■ Dataset content ■

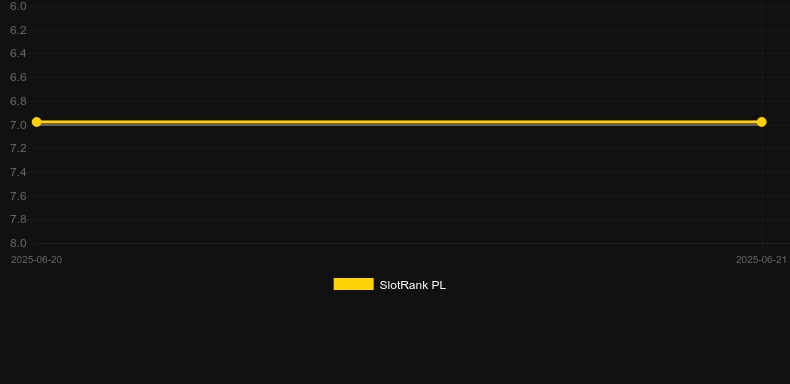Click the 7.8 y-axis label
This screenshot has height=384, width=790.
pyautogui.click(x=18, y=219)
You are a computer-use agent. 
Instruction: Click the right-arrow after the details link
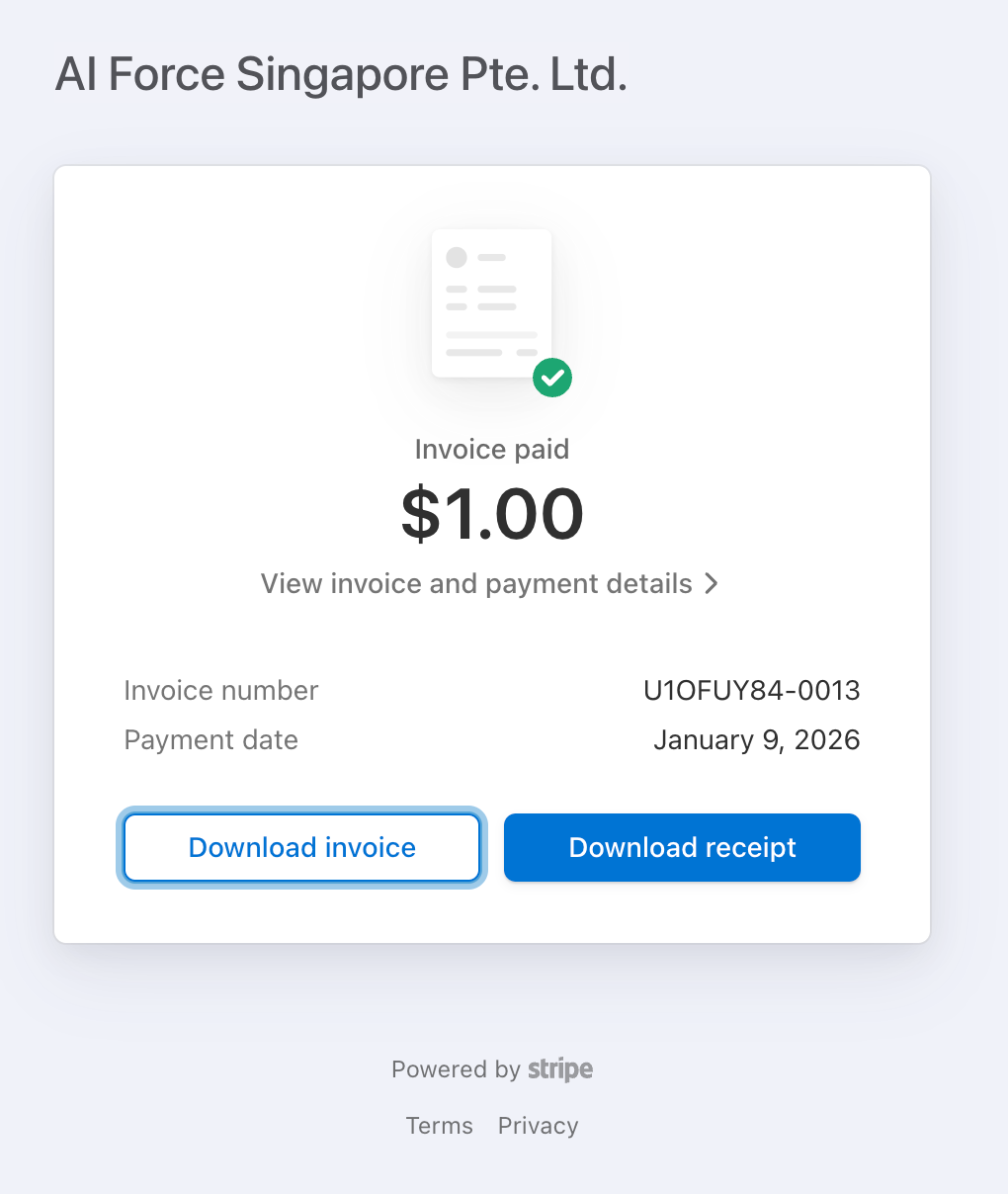point(711,583)
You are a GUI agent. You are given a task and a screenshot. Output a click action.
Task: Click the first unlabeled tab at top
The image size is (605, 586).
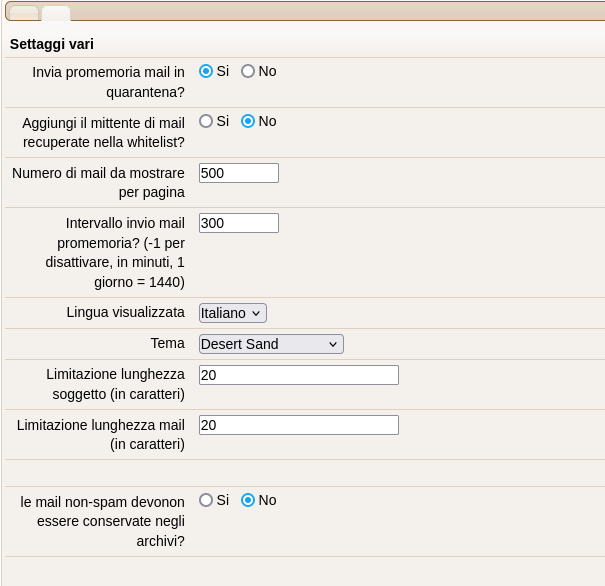click(x=23, y=13)
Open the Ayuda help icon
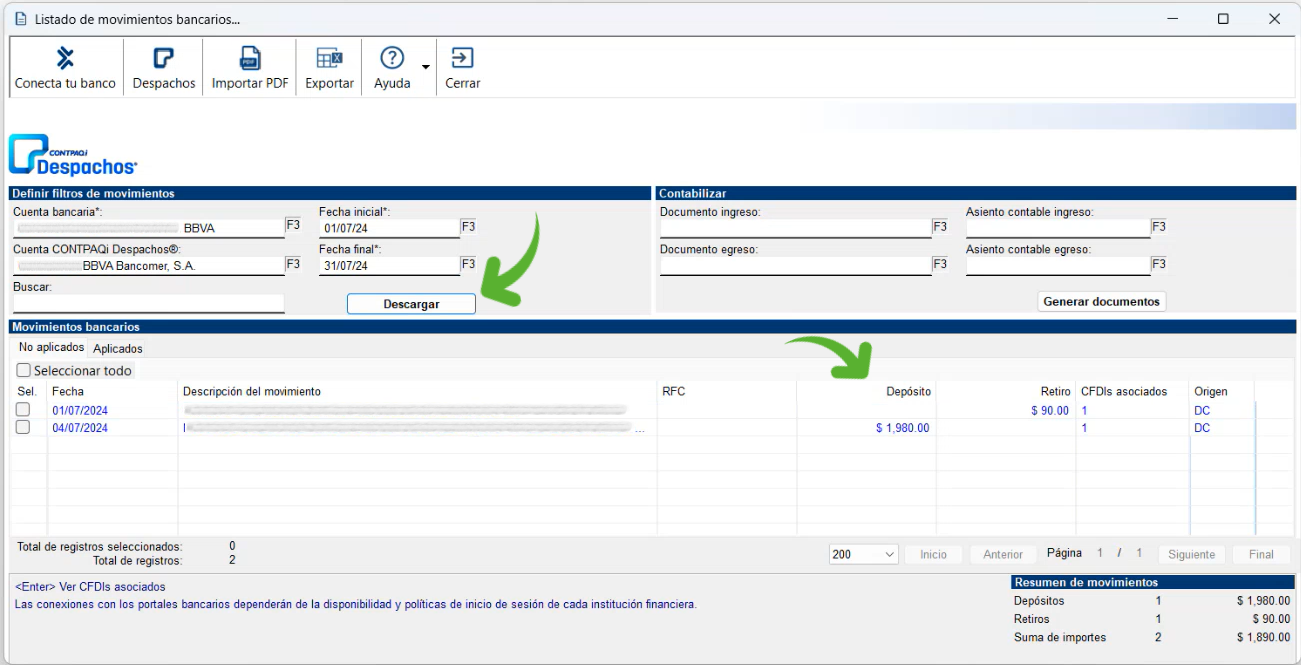Image resolution: width=1301 pixels, height=665 pixels. pos(392,59)
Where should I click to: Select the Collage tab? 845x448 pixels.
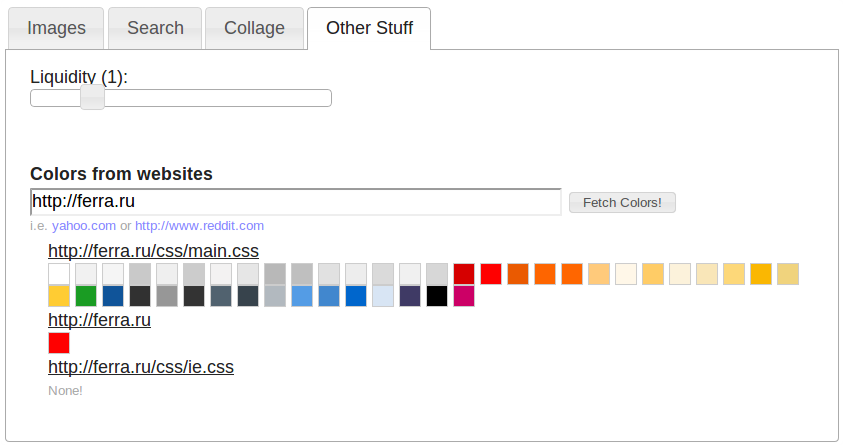click(254, 28)
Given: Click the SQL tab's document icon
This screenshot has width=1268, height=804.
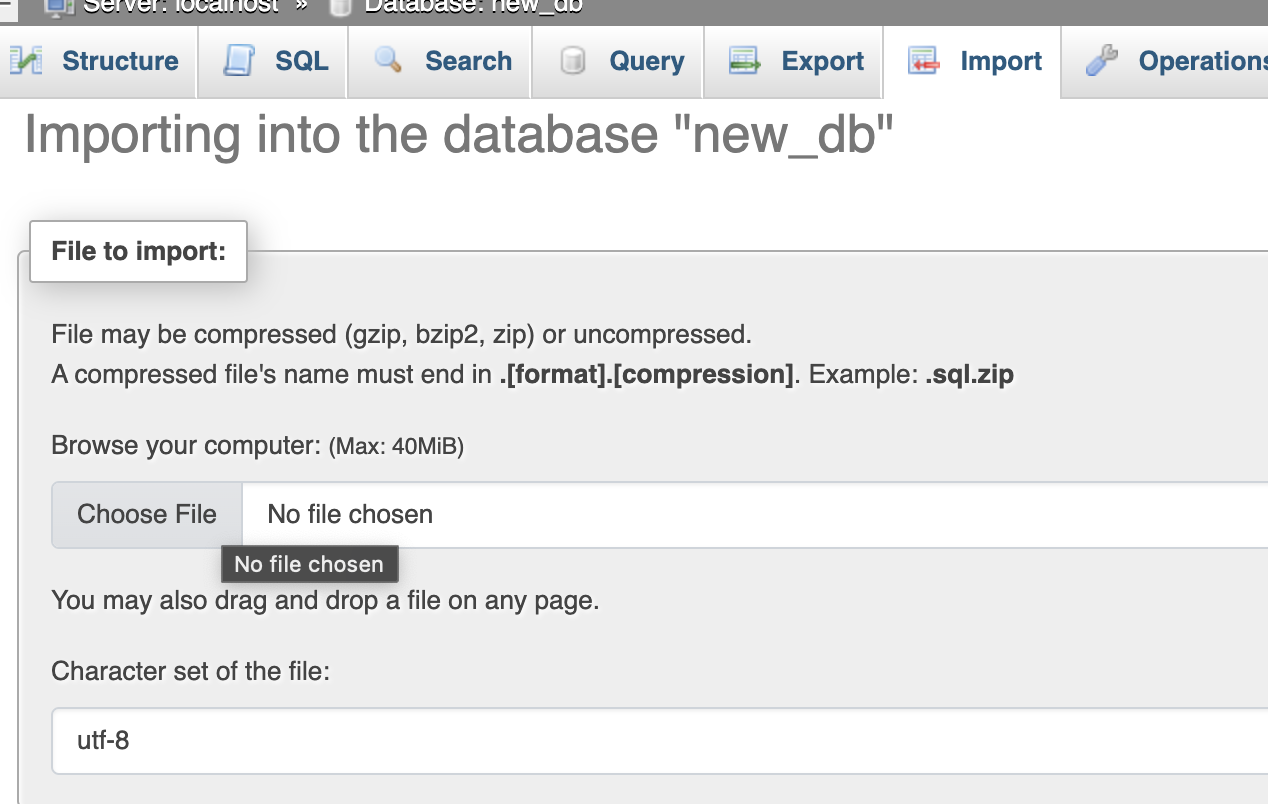Looking at the screenshot, I should point(238,61).
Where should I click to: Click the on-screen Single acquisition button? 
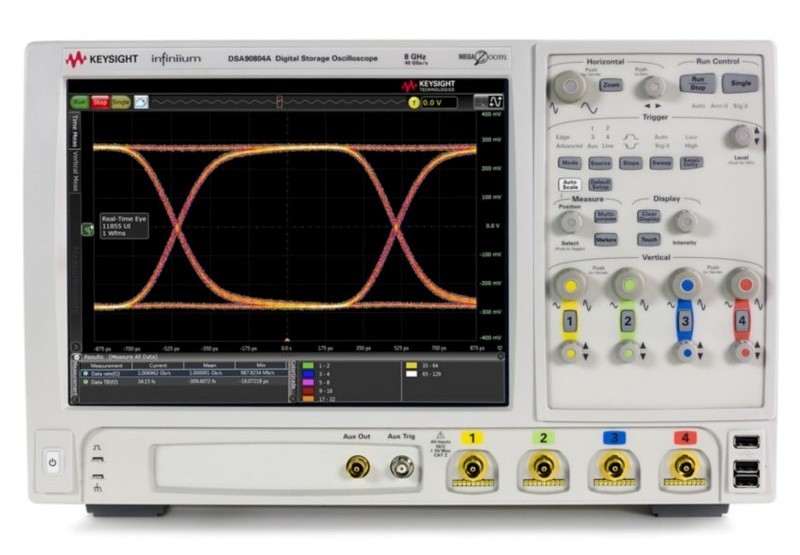pos(121,102)
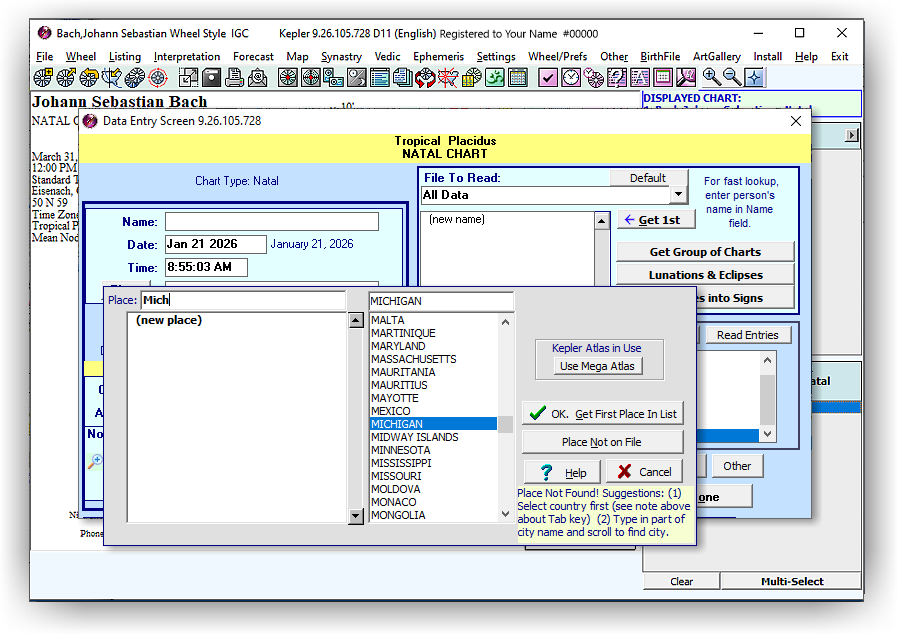
Task: Click the email envelope toolbar icon
Action: 257,78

■ Directions for this task ■
Each line from the one with "Where should I click to: Click" to the last line of the listing should be returned exactly, both ends included, and no picture with them.

■ Problem solution ■
Where should I click to: Click the on-screen Single acquisition button? 
pos(121,102)
Task: Click the email envelope toolbar icon
Action: 257,78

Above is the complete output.